-- Opening Marker --
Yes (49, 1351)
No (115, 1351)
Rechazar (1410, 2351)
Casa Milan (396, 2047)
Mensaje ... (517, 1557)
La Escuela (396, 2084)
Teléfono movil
-- Closing Marker --
> _How to complete this task_: Retyping every line above exactly is all that is needed.

> _Result of this exercise_:
Yes (49, 1351)
No (115, 1351)
Rechazar (1410, 2351)
Casa Milan (396, 2047)
Mensaje ... (517, 1557)
La Escuela (396, 2084)
Teléfono movil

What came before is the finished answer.